The Court's finding of mootness means that this Court no longer has subject-matter jurisdiction over this case, and must grant Defendants' Motion for Judgment on the Pleadings pursuant to Federal Rule of Civil Procedure 12(b)(1) and (c). Given the Court's finding of mootness, it need not address the issue of standing raised by Defendants in this Motion.

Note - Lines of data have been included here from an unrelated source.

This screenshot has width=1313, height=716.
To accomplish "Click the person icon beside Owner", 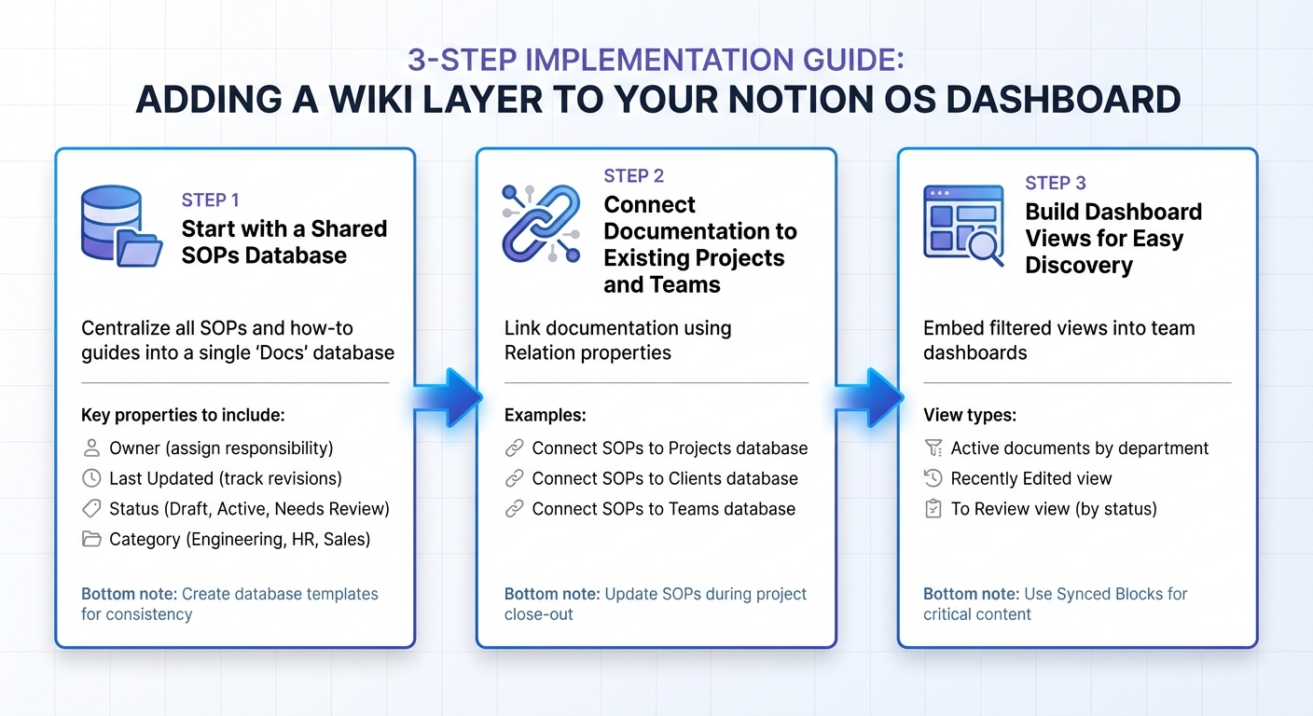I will pyautogui.click(x=91, y=448).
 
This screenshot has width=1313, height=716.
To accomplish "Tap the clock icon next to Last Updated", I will pyautogui.click(x=91, y=478).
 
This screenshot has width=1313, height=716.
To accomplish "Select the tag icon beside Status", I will pyautogui.click(x=91, y=509).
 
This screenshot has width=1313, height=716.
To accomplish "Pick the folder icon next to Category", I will pyautogui.click(x=91, y=539).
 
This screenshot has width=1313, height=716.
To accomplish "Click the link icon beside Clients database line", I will pyautogui.click(x=514, y=478).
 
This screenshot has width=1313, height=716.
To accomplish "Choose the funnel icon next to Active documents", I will pyautogui.click(x=933, y=448).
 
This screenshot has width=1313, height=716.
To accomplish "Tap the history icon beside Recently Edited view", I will pyautogui.click(x=933, y=478).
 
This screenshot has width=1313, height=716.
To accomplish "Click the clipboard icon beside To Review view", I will pyautogui.click(x=933, y=509).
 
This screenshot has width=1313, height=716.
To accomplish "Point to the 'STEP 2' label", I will pyautogui.click(x=634, y=176).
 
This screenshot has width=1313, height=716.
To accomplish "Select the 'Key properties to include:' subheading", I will pyautogui.click(x=183, y=415).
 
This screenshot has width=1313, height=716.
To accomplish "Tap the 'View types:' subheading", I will pyautogui.click(x=970, y=415).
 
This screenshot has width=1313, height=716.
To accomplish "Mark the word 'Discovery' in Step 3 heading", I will pyautogui.click(x=1079, y=266).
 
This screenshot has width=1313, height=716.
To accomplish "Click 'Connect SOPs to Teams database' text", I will pyautogui.click(x=664, y=509).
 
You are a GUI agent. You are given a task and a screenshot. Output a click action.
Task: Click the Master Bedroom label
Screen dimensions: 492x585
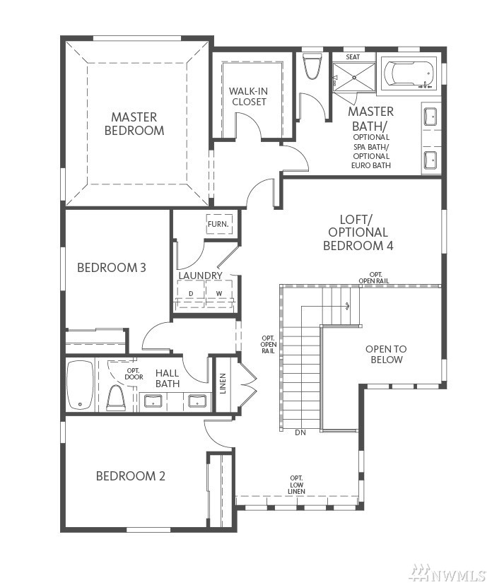(134, 124)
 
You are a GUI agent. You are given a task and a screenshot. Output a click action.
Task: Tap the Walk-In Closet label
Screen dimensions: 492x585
(249, 96)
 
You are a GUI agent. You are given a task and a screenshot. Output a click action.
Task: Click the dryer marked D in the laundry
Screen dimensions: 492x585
(191, 293)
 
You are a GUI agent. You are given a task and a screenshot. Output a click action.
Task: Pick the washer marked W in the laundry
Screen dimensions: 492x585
(218, 293)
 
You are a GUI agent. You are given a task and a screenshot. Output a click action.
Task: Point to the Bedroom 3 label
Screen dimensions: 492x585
(111, 268)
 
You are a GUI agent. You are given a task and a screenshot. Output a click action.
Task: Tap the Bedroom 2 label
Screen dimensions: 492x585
(130, 476)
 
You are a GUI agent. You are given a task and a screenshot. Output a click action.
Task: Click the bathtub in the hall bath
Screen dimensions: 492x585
(80, 385)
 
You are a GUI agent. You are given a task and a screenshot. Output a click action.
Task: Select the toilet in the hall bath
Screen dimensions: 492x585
(115, 398)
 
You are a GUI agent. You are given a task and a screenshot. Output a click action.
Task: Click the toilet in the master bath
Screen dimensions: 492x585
(312, 66)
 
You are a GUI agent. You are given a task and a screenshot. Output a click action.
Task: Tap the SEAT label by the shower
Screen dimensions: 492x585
(353, 57)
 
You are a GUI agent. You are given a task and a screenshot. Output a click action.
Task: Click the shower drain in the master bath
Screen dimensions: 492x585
(354, 77)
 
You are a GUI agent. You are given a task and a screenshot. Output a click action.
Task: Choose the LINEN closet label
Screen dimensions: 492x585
(223, 384)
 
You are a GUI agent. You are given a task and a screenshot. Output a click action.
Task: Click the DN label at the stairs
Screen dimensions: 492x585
(300, 433)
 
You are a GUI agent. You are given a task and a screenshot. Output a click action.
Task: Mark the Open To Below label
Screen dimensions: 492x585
(386, 355)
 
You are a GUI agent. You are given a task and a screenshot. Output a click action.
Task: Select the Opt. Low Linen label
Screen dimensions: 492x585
(296, 485)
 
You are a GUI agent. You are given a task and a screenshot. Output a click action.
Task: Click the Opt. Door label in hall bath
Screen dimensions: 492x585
(134, 374)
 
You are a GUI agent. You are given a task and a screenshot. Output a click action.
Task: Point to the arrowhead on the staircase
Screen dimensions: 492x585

Plaintiffs have made a Motion for Summary Judgment pursuant to Federal Rule of Civil Procedure 56. In their Motion, Plaintiffs repeat their arguments regarding the DOE's improper commitment of resources to the Project prior to completion of the EA, and the DOE's improper segmentation of the Russian portion of the Project. In addition, Plaintiffs allege that the EA did not properly address the impact of the Project with regards to several international treaties. In finding that the case is moot due to activities that occurred after the filing of the Complaint and its amendments, and that this Court lacks subject matter jurisdiction, Plaintiffs' Motion is also moot. The Court will deny this Motion.

1. Although the Court is generally predisposed to allowing litigants a certain amount of literary license in their pleadings and motions, Plaintiffs' use of terms denoting animal anatomy and foul matter in reference to the DOE and its actions detracts from their arguments.